Case In Point

Supreme Court of Canada on Prima Facie Discrimination and a Plaintiff’s Burden of Proof

Case In Point

Supreme Court of Canada on Prima Facie Discrimination and a Plaintiff’s Burden of Proof

Date: November 13, 2015

The Supreme Court of Canada recently overturned a decision of the Québec  Human Rights Tribunal (“Tribunal”) which found that Bombardier had discriminated against a pilot, Mr. Latif, by refusing to provide him with training on certain Bombardier aircraft after U.S. authorities denied his security clearance. The unanimous Court found that there was insufficient evidence to establish that Mr. Latif’s ethnic or national origin played a role in the decision made by U.S. authorities.

Mr. Latif had filed a complaint against Bombardier, arguing that the U.S. authorities’ decision was the result of racial profiling and that Bombardier discriminated against him by relying on that decision, contrary to the Québec Charter of human rights and freedoms (“Québec Charter“).

The issue before the Court was whether or not the Tribunal had sufficient evidence to establish a connection between Bombardier’s denial and a prohibited ground of discrimination. The key evidence before the Tribunal included:

  1. an agreement between the parties that Bombardier’s refusal to provide training to Mr. Latif was based solely on the fact that the U.S. authorities had not issued him a security clearance; and
  2. expert evidence showing that the U.S. authorities had engaged in racial profiling since September 11, 2001.

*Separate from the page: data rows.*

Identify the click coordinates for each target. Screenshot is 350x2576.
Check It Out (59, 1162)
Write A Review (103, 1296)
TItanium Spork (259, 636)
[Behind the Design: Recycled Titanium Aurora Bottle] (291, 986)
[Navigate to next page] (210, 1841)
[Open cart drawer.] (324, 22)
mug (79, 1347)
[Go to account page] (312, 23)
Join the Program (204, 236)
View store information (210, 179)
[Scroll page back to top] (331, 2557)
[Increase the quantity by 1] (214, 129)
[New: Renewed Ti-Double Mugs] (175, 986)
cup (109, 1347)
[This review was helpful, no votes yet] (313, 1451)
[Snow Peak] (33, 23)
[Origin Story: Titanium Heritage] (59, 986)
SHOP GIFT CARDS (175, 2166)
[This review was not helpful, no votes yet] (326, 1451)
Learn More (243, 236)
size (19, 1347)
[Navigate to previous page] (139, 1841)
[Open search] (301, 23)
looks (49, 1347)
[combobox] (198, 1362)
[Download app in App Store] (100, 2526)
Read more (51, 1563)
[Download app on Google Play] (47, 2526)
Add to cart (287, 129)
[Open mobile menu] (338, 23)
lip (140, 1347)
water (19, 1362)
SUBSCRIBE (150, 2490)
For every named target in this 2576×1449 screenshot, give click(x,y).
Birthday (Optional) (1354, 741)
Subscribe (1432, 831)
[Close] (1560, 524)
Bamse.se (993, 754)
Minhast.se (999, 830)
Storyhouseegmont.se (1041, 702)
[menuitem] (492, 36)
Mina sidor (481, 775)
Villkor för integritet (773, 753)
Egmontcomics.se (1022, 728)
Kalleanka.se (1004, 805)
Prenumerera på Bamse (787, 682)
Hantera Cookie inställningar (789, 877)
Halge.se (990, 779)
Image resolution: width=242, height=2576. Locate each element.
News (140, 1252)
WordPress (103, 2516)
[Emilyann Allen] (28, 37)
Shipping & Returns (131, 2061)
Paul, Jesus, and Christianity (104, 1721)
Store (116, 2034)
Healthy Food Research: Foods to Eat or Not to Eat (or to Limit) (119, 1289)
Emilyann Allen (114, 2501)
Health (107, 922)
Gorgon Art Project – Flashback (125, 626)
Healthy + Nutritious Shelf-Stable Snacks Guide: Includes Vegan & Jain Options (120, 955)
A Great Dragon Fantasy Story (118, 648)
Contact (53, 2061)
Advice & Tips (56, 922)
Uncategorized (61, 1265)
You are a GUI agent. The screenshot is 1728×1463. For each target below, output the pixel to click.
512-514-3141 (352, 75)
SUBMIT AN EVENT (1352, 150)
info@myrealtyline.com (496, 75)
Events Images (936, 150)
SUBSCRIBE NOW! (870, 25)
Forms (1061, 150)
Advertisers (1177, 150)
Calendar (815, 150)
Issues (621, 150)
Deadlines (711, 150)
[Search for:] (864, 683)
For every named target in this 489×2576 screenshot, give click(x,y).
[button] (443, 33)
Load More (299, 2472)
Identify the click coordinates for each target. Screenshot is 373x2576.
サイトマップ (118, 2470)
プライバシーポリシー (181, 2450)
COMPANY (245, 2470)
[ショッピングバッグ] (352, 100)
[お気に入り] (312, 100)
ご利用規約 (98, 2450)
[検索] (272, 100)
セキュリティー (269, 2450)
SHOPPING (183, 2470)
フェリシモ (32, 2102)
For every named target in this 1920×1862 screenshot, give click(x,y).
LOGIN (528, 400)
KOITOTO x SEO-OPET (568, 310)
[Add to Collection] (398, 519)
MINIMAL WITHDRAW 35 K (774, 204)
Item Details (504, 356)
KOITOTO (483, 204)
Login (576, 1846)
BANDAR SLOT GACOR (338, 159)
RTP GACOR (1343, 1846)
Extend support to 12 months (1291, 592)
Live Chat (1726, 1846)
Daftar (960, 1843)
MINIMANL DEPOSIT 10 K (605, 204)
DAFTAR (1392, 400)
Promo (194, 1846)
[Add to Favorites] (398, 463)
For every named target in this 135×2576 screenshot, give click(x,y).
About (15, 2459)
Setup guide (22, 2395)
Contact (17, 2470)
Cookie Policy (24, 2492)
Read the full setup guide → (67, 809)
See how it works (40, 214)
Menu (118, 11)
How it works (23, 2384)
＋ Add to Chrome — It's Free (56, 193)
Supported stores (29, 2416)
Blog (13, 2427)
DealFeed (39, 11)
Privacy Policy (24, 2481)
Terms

The Tribunal found that the U.S. authorities’ decision with respect to Mr. Latif was made in the context of racial profiling, and that Bombardier’s denial thus had the effect of creating a distinction based on one of the prohibited grounds under the Québec Charter. It concluded on this basis that there was prima facie proof of discrimination, and ordered Bombardier to “cease applying or considering the standards and decisions of the U.S. authorities in ‘national security’ matters when dealing with applications for the training of pilots under Canadian pilot’s licences.”

However, the Québec Court of Appeal found that the Tribunal erred in finding that there was a causal connection between the exclusion and a prohibited ground because there was no proof that the U.S. authorities’ decision was itself discriminatory, and set the decision aside.

On further appeal, the Supreme Court of Canada considered the degree of proof needed to establish prima facie discrimination, and whether the order against Bombardier was justified. The Court set out the following test to establish a case of prima facie discrimination under the Québec Charter:

  • Differential Treatment – The plaintiff must prove that a decision, measure or conduct affects him or her differently from others to whom it may apply.
  • Connection – The plaintiff must establish that the distinction, exclusion or preference in question is “based” on one of the protected grounds of discrimination. In discussing this branch of the test, the Court concluded that the term “causal connection” is no longer appropriate in the discrimination context – all that is required is that the plaintiff show a “connection” or “factor” between a prohibited ground of discrimination and the distinction, exclusion or preference of which he or she complains. The Court then went on to find that while the proof required of a plaintiff is of a simple “connection” or “factor” it must still be proven on a balance of probabilities.
  • Affect – The plaintiff must show that the distinction, exclusion or preference affects the full and equal exercise of a right or freedom guaranteed to the plaintiff.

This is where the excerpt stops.